I remember watching the movie as a young girl, captivated by Sean Young’s quivering poise and futuristic office attire. Even then I felt sure I could survive pretty well in their harsh world, that all the scattered neon and miscellaneous steam would make it a hard enough place to live that all the weaklings would be relegated to subsistence living, and the strong ones like me would thrive. I imagined wheeling and dealing in pidgin Chinese, darting through alleyways in my dinged-up hovercraft. The irony, of course, is that in my adulthood I would willingly subject myself to very similar diagnostic questions—that I too would be clinically outed by tests designed to measure my lack of humanity.

The Blade Runner example is an interesting comparator because the emphasis is on identification, not diagnosis. The replicants are truly “other” and presumed to be subhuman; therefore there are no ethical constraints on what becomes of them, despite evidence that their internal worlds may have been just as rich as those of the humans. Similarly, even health professionals like Martha Stout, Harvard Medical School faculty member and author of The Sociopath Next Door , speak in terms of “identifying” sociopaths, as opposed to diagnosing. The message seems clear: These people are sociopaths, they aren’t people who have sociopathy. Diagnosis is for people for whom there is a treatment. Because there is no known effective treatment for sociopaths, there is just the question of what to do with the sociopath problem. In Blade Runner , society had come to a definitive decision of what fate would befall its empathy-free creations.

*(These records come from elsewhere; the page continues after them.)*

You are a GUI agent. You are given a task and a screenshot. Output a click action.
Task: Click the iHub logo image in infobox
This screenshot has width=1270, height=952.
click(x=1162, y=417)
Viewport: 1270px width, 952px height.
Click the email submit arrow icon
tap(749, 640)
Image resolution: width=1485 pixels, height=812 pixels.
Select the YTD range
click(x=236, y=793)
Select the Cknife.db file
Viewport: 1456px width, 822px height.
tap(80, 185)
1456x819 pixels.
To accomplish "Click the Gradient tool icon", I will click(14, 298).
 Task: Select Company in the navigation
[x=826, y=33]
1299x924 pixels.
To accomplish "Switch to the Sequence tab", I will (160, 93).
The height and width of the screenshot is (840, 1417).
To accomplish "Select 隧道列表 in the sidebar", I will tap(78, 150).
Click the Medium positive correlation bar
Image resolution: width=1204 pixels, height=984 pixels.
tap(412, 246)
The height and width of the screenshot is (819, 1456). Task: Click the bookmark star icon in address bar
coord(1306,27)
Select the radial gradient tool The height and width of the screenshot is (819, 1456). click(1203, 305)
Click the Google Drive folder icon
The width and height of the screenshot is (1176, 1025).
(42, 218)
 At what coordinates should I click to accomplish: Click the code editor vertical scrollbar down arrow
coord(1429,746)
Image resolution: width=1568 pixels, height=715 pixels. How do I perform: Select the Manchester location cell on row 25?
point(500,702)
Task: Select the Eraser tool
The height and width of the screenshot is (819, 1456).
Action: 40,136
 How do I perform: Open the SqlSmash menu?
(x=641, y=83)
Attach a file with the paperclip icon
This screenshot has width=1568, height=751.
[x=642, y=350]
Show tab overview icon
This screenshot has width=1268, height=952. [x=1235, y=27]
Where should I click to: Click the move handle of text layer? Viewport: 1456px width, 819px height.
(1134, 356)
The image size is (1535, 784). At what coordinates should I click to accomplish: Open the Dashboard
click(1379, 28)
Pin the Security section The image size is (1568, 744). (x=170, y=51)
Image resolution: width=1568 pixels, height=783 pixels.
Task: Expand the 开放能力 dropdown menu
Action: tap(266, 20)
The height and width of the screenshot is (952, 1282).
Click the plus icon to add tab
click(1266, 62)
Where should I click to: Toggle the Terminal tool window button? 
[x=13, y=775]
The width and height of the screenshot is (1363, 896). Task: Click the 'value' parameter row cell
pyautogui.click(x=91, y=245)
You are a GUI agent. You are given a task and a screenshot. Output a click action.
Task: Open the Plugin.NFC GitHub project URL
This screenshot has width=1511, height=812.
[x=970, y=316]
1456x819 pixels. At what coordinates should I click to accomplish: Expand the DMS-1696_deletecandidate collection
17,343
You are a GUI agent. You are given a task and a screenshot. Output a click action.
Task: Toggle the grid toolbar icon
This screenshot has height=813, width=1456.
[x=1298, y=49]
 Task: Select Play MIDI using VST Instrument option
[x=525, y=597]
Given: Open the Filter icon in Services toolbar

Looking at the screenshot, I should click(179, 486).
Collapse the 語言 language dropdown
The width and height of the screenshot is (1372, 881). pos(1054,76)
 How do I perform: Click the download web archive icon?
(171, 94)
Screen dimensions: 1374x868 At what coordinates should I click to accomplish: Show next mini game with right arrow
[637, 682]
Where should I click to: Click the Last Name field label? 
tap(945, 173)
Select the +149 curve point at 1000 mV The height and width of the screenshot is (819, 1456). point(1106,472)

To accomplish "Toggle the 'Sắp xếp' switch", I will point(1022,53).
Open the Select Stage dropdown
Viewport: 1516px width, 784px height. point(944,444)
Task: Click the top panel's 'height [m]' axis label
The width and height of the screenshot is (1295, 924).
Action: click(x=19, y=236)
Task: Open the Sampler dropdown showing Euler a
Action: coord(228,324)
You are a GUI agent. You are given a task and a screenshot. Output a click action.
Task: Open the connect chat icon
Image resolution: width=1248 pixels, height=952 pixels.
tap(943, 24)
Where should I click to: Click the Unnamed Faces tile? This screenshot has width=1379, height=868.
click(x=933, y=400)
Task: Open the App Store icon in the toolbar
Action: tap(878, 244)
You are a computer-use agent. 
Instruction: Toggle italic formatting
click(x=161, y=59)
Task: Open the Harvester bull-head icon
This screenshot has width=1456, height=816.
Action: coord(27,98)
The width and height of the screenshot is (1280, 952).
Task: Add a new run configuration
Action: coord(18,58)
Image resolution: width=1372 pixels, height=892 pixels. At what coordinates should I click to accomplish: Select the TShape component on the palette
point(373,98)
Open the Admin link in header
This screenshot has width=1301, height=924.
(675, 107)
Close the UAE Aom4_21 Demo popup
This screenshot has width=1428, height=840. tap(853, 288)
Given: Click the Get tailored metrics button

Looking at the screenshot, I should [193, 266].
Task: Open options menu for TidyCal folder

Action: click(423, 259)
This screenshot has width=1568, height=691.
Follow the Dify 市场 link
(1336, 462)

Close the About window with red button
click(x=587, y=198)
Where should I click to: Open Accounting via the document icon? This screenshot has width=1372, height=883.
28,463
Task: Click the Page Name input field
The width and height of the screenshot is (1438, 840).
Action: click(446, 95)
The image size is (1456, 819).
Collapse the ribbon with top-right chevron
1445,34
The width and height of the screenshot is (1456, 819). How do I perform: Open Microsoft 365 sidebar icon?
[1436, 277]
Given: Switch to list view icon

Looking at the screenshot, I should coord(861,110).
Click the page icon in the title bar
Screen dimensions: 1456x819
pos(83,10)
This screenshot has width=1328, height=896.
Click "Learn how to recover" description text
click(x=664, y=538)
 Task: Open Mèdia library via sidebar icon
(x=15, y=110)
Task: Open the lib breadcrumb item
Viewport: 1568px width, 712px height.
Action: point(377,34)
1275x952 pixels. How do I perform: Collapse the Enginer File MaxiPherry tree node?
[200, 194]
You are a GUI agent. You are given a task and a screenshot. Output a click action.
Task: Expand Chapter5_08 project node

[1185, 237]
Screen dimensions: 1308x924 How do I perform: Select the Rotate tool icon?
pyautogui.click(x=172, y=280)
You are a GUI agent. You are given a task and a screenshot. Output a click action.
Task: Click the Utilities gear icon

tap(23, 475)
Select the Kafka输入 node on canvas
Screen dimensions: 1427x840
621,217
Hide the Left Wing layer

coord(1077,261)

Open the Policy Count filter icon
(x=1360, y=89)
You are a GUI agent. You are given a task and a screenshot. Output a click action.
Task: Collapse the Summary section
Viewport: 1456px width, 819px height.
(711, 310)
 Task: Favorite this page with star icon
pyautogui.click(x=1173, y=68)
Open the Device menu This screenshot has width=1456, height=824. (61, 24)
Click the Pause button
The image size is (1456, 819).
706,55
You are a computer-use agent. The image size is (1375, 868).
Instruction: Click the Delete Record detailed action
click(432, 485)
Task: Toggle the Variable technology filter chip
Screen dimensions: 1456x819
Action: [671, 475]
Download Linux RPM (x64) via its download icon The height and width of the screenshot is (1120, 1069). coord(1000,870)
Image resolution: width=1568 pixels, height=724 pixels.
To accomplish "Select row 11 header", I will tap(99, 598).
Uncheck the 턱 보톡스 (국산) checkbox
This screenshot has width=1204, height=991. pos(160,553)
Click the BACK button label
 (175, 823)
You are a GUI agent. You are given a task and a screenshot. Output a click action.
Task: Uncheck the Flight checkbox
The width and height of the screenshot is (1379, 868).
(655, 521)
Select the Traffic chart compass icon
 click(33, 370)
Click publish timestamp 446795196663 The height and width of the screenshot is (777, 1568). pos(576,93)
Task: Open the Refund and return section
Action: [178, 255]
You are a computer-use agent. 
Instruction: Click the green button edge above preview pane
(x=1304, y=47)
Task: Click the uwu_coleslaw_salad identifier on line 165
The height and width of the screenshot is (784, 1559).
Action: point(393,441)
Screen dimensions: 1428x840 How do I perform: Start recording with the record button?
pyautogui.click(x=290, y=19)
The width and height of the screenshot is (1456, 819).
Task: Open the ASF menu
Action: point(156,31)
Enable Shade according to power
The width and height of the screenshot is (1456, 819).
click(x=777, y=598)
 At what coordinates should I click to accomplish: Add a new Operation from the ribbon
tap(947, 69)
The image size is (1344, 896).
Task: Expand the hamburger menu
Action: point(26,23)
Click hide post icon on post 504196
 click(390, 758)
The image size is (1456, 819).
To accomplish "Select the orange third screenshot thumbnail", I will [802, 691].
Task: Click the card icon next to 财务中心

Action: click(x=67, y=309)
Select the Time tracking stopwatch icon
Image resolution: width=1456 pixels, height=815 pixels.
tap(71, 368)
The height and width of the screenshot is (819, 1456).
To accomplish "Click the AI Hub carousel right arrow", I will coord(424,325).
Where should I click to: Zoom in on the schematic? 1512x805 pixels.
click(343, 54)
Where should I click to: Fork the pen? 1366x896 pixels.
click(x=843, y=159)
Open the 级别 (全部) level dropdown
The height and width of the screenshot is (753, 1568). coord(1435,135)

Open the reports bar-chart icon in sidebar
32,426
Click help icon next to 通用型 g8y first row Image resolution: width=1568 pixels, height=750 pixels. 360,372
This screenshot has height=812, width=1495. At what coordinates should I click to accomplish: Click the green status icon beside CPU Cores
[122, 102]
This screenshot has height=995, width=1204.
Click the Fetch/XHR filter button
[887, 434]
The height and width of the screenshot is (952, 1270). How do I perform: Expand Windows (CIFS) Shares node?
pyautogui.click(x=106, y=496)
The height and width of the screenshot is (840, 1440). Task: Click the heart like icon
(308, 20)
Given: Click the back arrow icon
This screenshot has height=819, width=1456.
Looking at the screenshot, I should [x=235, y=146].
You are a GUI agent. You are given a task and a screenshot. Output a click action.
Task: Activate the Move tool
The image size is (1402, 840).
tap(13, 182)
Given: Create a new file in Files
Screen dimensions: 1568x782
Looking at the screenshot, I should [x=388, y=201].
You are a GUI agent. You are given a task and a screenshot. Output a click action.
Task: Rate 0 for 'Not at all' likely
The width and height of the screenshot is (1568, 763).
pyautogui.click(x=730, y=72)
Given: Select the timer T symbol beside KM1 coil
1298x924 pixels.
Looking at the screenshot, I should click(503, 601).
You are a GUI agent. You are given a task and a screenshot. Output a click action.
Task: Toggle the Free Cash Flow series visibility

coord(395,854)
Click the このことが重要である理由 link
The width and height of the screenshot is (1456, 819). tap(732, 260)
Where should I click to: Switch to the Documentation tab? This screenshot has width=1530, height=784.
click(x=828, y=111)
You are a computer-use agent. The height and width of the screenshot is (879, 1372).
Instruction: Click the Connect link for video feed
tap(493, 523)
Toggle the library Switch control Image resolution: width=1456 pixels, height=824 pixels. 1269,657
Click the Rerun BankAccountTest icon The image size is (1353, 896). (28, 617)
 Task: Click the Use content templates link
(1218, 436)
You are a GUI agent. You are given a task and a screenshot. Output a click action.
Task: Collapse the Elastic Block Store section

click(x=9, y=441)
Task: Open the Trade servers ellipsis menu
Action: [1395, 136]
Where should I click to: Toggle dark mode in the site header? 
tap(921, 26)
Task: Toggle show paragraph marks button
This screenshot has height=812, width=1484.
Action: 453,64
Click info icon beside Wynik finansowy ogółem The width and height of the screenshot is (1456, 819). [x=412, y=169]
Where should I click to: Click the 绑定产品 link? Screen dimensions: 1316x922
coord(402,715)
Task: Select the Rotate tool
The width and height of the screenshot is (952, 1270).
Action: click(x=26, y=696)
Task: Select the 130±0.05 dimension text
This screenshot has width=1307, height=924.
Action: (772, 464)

The sociopath problem for our society is, how do we keep sociopaths from acting in antisocial ways? Before society can even begin to discuss solutions to that problem, they need a reliable way to identify sociopaths. Before psychologists can identify them, however, they must be able to understand them. And to be able to understand them, they must be able to identify them. One psychologist has illustrated the tautology in the following way: “Why has this man done these terrible things? Because he is a psychopath. And how do you know that he is a psychopath? Because he has done these terrible things.”